Stored items from a collection:
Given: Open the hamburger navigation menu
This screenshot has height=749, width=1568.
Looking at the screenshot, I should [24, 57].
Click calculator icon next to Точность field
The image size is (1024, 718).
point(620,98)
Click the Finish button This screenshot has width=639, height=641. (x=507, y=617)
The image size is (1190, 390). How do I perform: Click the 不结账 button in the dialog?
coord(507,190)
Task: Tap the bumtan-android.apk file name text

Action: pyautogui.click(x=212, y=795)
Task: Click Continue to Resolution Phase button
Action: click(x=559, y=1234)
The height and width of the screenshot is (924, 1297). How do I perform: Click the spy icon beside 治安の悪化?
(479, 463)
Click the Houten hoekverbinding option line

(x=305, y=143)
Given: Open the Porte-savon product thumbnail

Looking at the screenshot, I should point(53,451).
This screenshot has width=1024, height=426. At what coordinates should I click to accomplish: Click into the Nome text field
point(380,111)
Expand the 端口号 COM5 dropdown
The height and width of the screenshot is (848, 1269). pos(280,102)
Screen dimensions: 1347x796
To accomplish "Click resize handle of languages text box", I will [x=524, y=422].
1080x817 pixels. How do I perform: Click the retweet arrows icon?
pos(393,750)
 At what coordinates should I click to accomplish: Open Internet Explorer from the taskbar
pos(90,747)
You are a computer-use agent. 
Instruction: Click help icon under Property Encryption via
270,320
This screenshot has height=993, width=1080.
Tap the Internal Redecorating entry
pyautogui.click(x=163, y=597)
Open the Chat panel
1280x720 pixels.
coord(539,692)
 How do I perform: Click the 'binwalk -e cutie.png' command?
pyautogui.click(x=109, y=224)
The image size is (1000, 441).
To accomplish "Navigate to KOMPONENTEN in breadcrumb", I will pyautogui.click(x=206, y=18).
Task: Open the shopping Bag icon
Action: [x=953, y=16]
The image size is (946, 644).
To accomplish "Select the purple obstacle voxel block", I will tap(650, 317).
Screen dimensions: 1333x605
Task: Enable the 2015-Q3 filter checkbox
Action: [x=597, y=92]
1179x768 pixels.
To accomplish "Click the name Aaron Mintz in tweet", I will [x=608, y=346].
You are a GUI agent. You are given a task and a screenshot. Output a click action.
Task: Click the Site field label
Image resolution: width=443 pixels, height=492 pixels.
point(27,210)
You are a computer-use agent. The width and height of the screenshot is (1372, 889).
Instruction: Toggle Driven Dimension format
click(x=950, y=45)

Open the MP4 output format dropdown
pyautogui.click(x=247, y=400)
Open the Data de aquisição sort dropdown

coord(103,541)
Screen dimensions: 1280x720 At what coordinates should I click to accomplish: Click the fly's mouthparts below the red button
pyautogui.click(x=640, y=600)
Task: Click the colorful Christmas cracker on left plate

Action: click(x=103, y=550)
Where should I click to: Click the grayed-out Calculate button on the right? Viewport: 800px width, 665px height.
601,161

:: What to do ::
Transcribe the entries exactly, and make each line match the original.

:: Solution to this exercise ::
Given: Open the hamburger navigation menu
This screenshot has height=749, width=1568.
Looking at the screenshot, I should [24, 57].
Click calculator icon next to Точность field
The image size is (1024, 718).
point(620,98)
Click the Finish button This screenshot has width=639, height=641. (x=507, y=617)
The image size is (1190, 390). How do I perform: Click the 不结账 button in the dialog?
coord(507,190)
Task: Tap the bumtan-android.apk file name text

Action: pyautogui.click(x=212, y=795)
Task: Click Continue to Resolution Phase button
Action: click(x=559, y=1234)
The height and width of the screenshot is (924, 1297). How do I perform: Click the spy icon beside 治安の悪化?
(479, 463)
Click the Houten hoekverbinding option line

(x=305, y=143)
Given: Open the Porte-savon product thumbnail

Looking at the screenshot, I should point(53,451).
This screenshot has width=1024, height=426. At what coordinates should I click to accomplish: Click into the Nome text field
point(380,111)
Expand the 端口号 COM5 dropdown
The height and width of the screenshot is (848, 1269). pos(280,102)
Screen dimensions: 1347x796
To accomplish "Click resize handle of languages text box", I will [x=524, y=422].
1080x817 pixels. How do I perform: Click the retweet arrows icon?
pos(393,750)
 At what coordinates should I click to accomplish: Open Internet Explorer from the taskbar
pos(90,747)
You are a computer-use agent. 
Instruction: Click help icon under Property Encryption via
270,320
This screenshot has height=993, width=1080.
Tap the Internal Redecorating entry
pyautogui.click(x=163, y=597)
Open the Chat panel
1280x720 pixels.
coord(539,692)
 How do I perform: Click the 'binwalk -e cutie.png' command?
pyautogui.click(x=109, y=224)
The image size is (1000, 441).
To accomplish "Navigate to KOMPONENTEN in breadcrumb", I will pyautogui.click(x=206, y=18).
Task: Open the shopping Bag icon
Action: [x=953, y=16]
The image size is (946, 644).
To accomplish "Select the purple obstacle voxel block", I will tap(650, 317).
Screen dimensions: 1333x605
Task: Enable the 2015-Q3 filter checkbox
Action: [x=597, y=92]
1179x768 pixels.
To accomplish "Click the name Aaron Mintz in tweet", I will [x=608, y=346].
You are a GUI agent. You are given a task and a screenshot. Output a click action.
Task: Click the Site field label
Image resolution: width=443 pixels, height=492 pixels.
point(27,210)
You are a computer-use agent. The width and height of the screenshot is (1372, 889).
Instruction: Toggle Driven Dimension format
click(x=950, y=45)

Open the MP4 output format dropdown
pyautogui.click(x=247, y=400)
Open the Data de aquisição sort dropdown

coord(103,541)
Screen dimensions: 1280x720 At what coordinates should I click to accomplish: Click the fly's mouthparts below the red button
pyautogui.click(x=640, y=600)
Task: Click the colorful Christmas cracker on left plate

Action: click(x=103, y=550)
Where should I click to: Click the grayed-out Calculate button on the right? Viewport: 800px width, 665px height.
601,161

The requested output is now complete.